Item yang termuat dalam sebuah dataset:
= = = =
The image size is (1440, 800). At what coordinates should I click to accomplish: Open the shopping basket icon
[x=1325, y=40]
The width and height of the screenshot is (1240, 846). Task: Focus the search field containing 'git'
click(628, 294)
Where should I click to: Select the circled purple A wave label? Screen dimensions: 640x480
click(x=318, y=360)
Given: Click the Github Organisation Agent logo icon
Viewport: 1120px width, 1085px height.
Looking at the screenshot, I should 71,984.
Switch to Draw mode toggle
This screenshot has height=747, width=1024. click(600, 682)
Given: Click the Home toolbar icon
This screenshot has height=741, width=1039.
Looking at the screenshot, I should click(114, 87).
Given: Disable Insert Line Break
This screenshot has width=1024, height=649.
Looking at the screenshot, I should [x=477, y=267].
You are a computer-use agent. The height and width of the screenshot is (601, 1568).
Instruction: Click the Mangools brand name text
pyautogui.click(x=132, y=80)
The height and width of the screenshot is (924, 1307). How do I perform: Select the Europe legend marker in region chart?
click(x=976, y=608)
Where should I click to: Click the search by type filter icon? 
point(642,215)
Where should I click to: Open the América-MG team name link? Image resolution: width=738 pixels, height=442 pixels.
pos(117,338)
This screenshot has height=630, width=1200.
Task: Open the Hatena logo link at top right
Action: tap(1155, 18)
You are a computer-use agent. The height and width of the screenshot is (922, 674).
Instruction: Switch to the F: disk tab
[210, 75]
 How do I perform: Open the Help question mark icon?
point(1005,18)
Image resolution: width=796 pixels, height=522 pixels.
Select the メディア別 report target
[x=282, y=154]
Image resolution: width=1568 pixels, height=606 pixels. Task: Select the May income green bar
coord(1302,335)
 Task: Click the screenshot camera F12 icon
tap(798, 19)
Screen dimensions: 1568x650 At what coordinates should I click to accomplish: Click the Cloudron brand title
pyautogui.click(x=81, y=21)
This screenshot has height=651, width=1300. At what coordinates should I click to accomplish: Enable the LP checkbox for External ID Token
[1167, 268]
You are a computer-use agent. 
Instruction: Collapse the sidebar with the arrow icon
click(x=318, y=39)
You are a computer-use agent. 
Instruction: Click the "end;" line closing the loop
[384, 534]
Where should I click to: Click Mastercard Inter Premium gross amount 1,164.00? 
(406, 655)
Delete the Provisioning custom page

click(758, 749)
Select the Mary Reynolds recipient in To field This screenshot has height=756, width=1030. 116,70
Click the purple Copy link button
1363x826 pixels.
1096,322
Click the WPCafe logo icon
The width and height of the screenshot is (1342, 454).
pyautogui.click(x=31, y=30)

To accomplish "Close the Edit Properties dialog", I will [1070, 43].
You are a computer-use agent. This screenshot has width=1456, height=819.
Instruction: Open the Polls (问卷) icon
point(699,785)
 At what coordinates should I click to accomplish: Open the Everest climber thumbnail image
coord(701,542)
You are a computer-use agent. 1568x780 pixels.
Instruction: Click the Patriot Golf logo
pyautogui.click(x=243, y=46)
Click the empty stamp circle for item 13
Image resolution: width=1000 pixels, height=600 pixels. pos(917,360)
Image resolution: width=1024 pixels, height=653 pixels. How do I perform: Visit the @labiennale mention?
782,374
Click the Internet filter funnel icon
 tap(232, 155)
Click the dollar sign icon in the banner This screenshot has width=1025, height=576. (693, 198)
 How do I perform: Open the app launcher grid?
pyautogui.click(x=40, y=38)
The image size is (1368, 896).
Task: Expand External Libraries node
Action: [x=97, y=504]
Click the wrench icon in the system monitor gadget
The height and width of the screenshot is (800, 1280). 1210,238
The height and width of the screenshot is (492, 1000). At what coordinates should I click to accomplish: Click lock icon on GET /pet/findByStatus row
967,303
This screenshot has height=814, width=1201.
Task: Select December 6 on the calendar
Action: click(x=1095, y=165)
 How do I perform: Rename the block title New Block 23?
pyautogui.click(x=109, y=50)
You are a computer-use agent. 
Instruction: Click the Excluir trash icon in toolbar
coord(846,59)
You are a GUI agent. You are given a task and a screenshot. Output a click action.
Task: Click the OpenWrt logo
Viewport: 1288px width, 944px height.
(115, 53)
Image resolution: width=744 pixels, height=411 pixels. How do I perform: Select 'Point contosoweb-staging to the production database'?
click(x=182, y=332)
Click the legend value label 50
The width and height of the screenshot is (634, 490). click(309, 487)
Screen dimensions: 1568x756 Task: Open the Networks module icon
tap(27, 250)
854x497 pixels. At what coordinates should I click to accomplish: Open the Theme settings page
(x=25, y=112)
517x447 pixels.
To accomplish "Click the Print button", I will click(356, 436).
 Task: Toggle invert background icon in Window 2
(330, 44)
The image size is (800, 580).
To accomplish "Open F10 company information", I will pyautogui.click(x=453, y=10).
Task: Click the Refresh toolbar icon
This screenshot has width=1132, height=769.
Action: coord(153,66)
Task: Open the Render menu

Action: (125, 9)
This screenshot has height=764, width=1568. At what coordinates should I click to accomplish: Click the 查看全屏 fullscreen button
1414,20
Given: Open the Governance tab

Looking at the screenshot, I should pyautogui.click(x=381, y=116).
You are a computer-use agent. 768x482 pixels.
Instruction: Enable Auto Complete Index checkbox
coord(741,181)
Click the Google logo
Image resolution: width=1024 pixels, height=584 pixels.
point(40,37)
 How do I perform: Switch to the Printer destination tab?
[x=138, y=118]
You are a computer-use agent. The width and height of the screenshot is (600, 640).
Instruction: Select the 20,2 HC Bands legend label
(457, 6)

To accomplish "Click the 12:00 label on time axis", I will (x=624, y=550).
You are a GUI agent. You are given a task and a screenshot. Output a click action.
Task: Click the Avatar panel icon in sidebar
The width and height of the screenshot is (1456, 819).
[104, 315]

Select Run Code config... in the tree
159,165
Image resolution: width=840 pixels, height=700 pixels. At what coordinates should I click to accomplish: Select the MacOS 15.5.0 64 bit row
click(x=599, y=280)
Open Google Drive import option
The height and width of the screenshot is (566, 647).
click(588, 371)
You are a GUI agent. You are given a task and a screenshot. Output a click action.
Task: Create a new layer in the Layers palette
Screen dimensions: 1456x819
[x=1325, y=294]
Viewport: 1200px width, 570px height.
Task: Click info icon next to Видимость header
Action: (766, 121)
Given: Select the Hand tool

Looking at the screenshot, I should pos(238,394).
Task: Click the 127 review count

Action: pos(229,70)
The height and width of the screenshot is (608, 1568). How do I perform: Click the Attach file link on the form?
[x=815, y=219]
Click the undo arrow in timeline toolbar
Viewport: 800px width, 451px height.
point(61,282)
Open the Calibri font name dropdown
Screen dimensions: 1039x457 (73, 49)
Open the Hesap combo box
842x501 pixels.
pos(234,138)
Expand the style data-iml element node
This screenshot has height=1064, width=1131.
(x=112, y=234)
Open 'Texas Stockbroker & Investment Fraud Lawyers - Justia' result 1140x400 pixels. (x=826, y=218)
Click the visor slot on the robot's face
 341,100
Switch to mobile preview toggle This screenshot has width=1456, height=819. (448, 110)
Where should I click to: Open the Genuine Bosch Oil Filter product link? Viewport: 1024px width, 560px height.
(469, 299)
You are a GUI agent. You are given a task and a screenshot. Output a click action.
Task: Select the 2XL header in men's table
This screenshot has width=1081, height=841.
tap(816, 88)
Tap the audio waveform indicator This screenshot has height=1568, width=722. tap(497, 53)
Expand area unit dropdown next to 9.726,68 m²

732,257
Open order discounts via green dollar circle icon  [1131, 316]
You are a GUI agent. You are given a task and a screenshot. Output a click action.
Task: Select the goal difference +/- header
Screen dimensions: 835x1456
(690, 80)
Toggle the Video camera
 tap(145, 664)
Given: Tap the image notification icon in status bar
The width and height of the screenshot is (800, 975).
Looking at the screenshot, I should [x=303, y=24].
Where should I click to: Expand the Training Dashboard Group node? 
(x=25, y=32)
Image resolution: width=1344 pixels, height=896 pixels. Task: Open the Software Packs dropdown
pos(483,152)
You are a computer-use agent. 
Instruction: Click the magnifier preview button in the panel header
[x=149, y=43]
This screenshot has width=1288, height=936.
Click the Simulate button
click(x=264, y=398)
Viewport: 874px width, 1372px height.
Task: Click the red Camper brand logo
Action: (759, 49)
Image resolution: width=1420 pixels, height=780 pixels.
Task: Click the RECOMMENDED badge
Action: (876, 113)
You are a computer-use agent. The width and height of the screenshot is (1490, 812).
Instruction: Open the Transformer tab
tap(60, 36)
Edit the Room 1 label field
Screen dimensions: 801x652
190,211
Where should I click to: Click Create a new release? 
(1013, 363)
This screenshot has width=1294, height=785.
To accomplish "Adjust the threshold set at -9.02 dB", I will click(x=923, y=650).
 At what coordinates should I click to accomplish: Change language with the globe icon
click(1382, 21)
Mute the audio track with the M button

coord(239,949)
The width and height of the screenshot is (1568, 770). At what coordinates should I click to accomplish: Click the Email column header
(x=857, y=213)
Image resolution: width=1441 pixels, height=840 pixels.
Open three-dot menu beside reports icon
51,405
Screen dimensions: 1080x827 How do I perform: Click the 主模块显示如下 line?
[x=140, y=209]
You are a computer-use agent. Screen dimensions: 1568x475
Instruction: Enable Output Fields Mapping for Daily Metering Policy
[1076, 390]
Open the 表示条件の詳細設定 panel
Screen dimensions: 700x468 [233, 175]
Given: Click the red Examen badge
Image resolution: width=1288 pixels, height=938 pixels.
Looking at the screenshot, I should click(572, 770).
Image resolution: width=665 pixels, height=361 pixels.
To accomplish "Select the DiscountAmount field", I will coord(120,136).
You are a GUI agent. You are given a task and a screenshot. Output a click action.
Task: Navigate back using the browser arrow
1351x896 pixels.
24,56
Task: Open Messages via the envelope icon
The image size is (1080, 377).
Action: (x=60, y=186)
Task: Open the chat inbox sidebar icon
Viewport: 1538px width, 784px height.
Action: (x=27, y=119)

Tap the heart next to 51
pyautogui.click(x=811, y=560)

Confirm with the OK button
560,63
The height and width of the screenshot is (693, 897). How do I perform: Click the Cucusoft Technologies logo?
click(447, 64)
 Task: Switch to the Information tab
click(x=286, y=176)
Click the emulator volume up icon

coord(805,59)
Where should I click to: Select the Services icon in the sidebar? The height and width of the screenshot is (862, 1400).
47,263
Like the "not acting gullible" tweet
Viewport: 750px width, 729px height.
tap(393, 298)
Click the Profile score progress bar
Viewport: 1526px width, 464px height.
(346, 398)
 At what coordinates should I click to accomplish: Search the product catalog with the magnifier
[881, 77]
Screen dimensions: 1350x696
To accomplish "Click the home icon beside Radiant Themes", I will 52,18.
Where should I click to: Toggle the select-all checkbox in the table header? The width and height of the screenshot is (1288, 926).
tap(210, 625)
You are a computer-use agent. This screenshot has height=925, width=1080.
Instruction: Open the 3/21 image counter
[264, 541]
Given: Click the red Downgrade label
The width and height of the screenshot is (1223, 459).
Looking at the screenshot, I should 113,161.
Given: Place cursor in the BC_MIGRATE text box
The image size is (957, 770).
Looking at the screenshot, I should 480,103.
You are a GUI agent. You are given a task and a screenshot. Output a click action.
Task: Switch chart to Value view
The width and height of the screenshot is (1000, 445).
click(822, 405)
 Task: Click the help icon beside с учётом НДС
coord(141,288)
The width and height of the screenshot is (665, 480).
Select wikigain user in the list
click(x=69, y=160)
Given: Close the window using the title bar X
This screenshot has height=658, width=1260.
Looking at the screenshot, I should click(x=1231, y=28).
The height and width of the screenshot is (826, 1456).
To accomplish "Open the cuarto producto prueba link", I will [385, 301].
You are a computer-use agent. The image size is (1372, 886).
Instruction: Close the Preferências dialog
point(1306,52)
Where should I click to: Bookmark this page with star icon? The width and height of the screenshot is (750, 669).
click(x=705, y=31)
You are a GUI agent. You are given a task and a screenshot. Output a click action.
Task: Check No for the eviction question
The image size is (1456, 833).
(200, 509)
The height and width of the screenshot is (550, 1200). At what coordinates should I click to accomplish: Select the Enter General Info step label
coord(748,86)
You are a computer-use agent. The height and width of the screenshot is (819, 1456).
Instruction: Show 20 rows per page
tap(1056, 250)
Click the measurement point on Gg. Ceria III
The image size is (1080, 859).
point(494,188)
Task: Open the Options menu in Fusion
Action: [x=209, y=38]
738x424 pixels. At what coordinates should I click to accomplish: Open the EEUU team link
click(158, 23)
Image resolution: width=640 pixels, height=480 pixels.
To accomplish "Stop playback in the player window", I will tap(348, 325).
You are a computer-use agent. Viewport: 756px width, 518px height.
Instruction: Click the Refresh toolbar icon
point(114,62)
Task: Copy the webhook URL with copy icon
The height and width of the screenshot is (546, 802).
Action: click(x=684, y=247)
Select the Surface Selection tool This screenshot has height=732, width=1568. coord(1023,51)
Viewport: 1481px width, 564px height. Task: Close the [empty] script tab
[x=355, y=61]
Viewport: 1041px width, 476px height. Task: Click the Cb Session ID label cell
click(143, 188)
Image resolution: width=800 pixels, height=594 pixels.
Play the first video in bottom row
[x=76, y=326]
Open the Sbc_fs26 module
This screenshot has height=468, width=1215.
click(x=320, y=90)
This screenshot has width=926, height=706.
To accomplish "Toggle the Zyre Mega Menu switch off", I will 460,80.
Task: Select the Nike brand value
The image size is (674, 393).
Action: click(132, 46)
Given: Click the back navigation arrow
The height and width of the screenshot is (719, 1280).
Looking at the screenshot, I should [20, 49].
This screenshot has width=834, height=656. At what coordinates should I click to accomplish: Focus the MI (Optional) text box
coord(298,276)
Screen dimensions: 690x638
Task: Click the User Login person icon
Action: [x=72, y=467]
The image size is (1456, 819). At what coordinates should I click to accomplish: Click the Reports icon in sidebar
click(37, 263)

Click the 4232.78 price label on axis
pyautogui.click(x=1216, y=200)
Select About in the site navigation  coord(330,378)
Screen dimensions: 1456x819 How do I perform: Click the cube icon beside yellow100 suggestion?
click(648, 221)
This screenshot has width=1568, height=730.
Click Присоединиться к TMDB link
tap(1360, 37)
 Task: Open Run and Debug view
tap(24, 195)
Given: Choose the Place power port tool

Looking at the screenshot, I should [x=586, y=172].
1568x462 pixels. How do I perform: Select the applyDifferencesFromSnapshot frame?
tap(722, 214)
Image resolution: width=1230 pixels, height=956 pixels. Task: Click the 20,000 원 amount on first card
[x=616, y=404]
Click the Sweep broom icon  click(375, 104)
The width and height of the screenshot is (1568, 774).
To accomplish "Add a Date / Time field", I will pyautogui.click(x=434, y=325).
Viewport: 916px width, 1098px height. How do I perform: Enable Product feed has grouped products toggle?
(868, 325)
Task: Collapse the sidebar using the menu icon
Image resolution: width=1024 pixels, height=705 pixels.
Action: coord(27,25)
= = = =
Ketentuan Soal: Susun sebagai tabel Markdown baris-baris mulai dari baris yang memuat "Click the Profile score progress bar" hingga dan termasuk baris yang memuat "coord(141,288)". Beri kolom Nomor untuk nomor urut dan kolom Baris untuk isinya, tanpa baris kosong.

Jawaban Latihan:
| Nomor | Baris |
|---|---|
| 1 | Click the Profile score progress bar |
| 2 | Viewport: 1526px width, 464px height. |
| 3 | (346, 398) |
| 4 |  At what coordinates should I click to accomplish: Search the product catalog with the magnifier |
| 5 | [881, 77] |
| 6 | Screen dimensions: 1350x696 |
| 7 | To accomplish "Click the home icon beside Radiant Themes", I will 52,18. |
| 8 | Where should I click to: Toggle the select-all checkbox in the table header? The width and height of the screenshot is (1288, 926). |
| 9 | tap(210, 625) |
| 10 | You are a computer-use agent. This screenshot has height=925, width=1080. |
| 11 | Instruction: Open the 3/21 image counter |
| 12 | [264, 541] |
| 13 | Given: Click the red Downgrade label |
| 14 | The width and height of the screenshot is (1223, 459). |
| 15 | Looking at the screenshot, I should 113,161. |
| 16 | Given: Place cursor in the BC_MIGRATE text box |
| 17 | The image size is (957, 770). |
| 18 | Looking at the screenshot, I should 480,103. |
| 19 | You are a GUI agent. You are given a task and a screenshot. Output a click action. |
| 20 | Task: Switch chart to Value view |
| 21 | The width and height of the screenshot is (1000, 445). |
| 22 | click(822, 405) |
| 23 |  Task: Click the help icon beside с учётом НДС |
| 24 | coord(141,288) |